Outro dia desses eu me bati com um tópico de discussão sobre o novo Yoshi’s Island pro 3DS, e nele eu vi muita gente com opiniões conflituosas. Eles comentavam que, por mais que fossem fãs do clássico de Snes, o trailer desta nova versão fazia o jogo parecer bastante tedioso (e, pessoalmente, eu concordo). Lendo os comentários do vídeo, essas opiniões são ecoadas. Uma galera reclamava que a música era sonolenta. Se o Yoshi’s Island original era um jogaço, e esse novo reaproveita muito das ideias e mecânicas dele, por que a sua sequência parece tão chata?
Aí eu volto a algo que eu já mencionei anteriormente neste site: a troca de desenvolvedores. O Yoshi’s Island original foi feito pelo time interno da Nintendo; uma empresa que é, possivelmente, a melhor desenvolvedora de plataformers do mundo, e que possui absoluta maestria nos campos de mecânicas e design. Yoshi’s Island é incrivelmente criativo, variado e bem-pensado, indo muito além de “apenas sair pulando” e facilmente um dos melhores jogos de plataforma de todos os tempos.
Yoshi’s New Island, todavia, é feito pela Arzest. A Arzest é uma companhia que nasceu dos restos da Artoon, uma pequena dev japonesa que já tinha mexido na franquia ao fazer Yoshi’s Island DS. Yoshi’s Island DS é uma pseudo-sequência do primeiro Yoshi’s Island (era pra ter um 2 no nome, mas mudaram de última hora), e era um jogo que reutilizava muitas das mecânicas já conhecidas adicionando algumas novas, mas tinha um design completamente diferente. Falando de experiência pessoal: eu conheço algumas pessoas que gostaram do jogo, mas a grande maioria que já conversei mostravam um enorme desgosto com o produto.
A questão é que o design, bem como a música desse jogo, era um tanto insípido. Sem graça, pouco inspirado. Como identificar esse tipo de coisa? Não é muito fácil, mas aí vai uma dica: se o design do jogo parece fazer o uso das mecânicas como uma obrigação ao invés de uma possibilidade, essa é uma boa pista.

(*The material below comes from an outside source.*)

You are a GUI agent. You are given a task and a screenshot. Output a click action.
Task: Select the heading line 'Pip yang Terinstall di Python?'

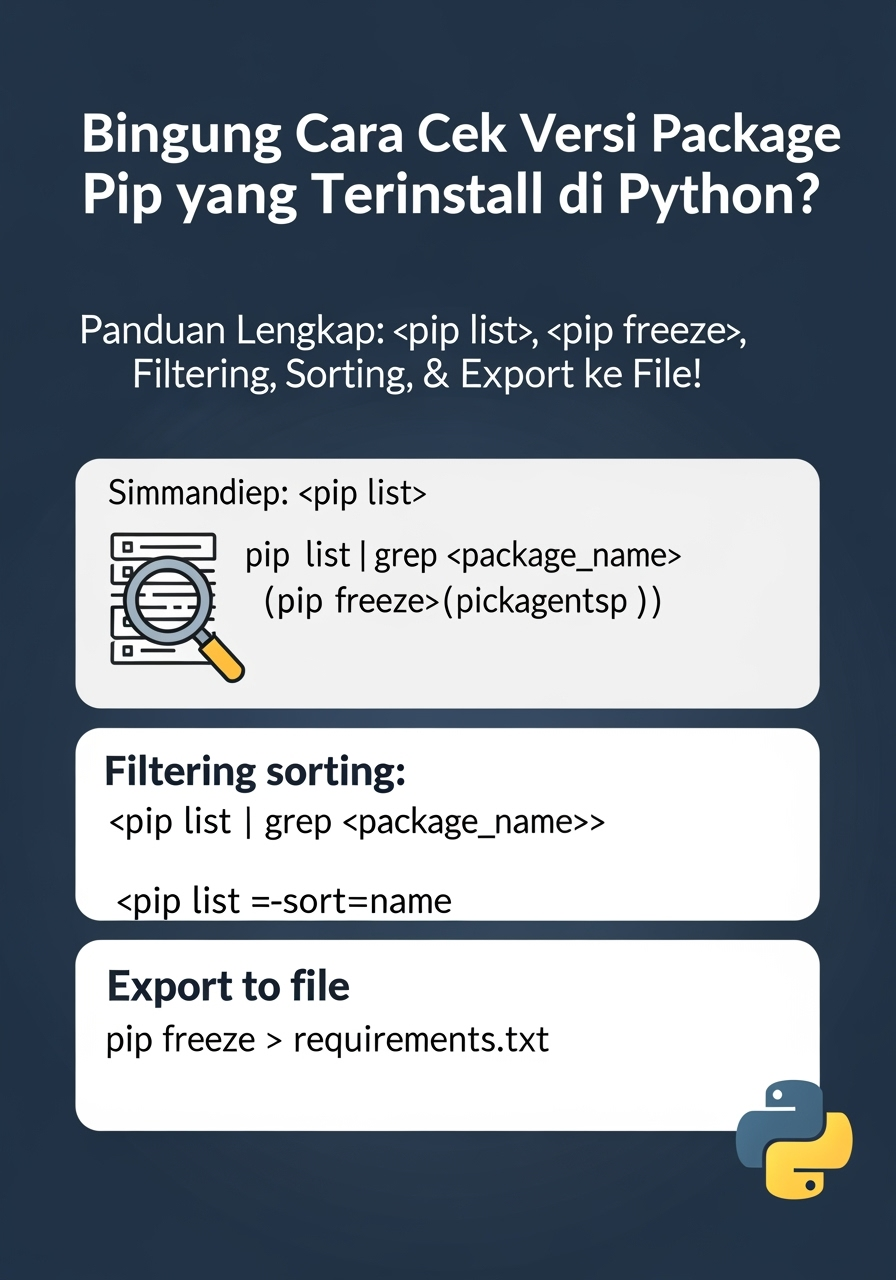[x=452, y=196]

Um bom design vai desafiar o jogador, instigá-lo a buscar novas soluções, e fazer o jogador sentir que tem controle daquilo. Um design ruim provavelmente segue a mecânica da “porca no parafuso”, agindo ao contrário e te dando problemas com soluções frias e rígidas. Jogos que fazem isso tratam a mecânica como se fosse um empecilho ao invés de uma possibilidade, e geralmente são menos divertidos. Isso me lembra da “síndrome da lista de afazeres” que nós já mencionamos aqui em jogos como Arkham Origins, Final Fight 2 e Resident Evil 5/6 – jogos que, apesar de reterem muito das mecânicas de seus antecessores, geralmente são vistos como menos divertidos por parecerem tratar o seu design como uma “obrigação”.

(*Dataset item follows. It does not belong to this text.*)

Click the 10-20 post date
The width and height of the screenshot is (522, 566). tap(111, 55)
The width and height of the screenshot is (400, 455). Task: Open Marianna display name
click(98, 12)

A distinção entre esses dois aspectos tão singulares mas constantemente entrelaçados é interessante tanto para quem deseja criar jogos como para quem quer entender o porquê de Uncharted 3 não ser tããão legal quanto o 2. Mesmo com as mesmas mecânicas e fórmulas de jogo, o modo que estas peças são postas em execução é tão fundamental quanto as mecânicas em si. Ter as melhores ferramentas em suas mãos não vai fazer toda a mágica sozinha se não houver ninguém pra saber manuseá-las. Isso, somado à alternância de times necessária na indústria de hoje, é um dos motivos pelo qual nem toda sequência consegue superar um original.

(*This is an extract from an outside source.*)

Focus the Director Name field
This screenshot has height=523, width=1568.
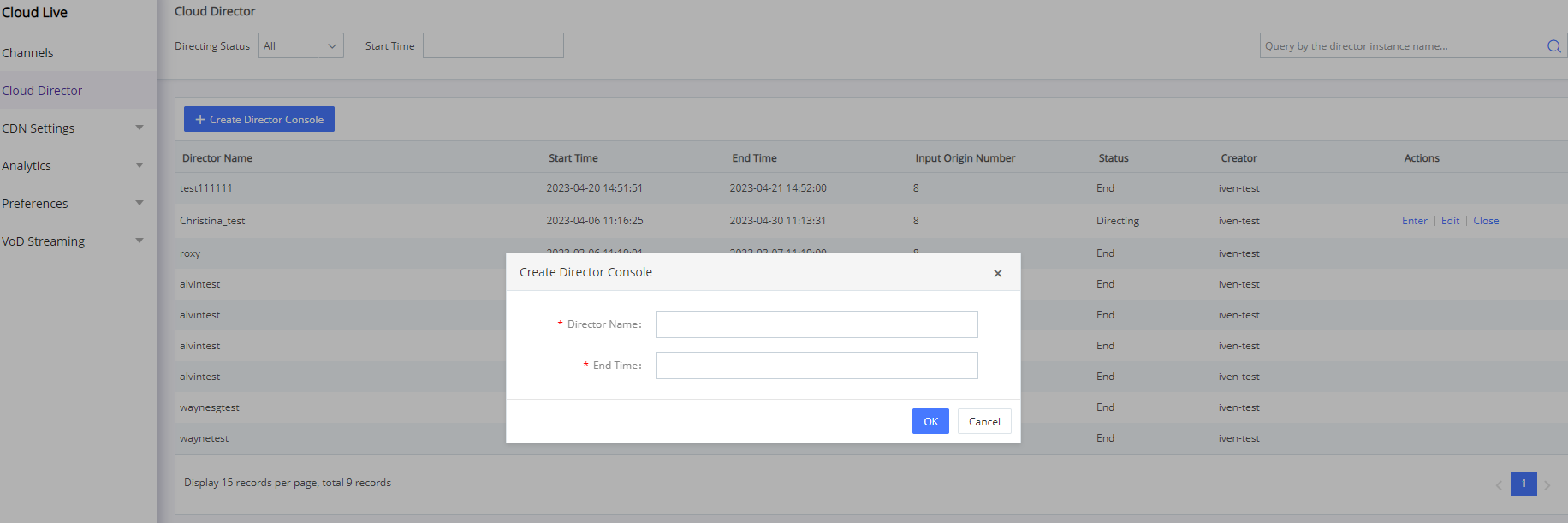[817, 324]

Qualquer estudante de cinema ou literatura pode te confirmar que conhecer as obras ruins é tão importante conhecer as obras boas. Videogames são a mesma coisa – e é por isso que eu mencionei aqueles ROM hacks de Mario no início do texto. Então, da próxima vez que você pensar em fazer um jogo de plataforma, tente jogar algum jogo bem medíocre licenciado de SNES e depois volte para Super Mario World. Dê uma olhada no que eles tem em comum e no que eles tem de diferente. Olhe o que um trata como obrigação e o outro como possibilidade. E perceba que nem só de pulos que se faz um jogo de plataforma.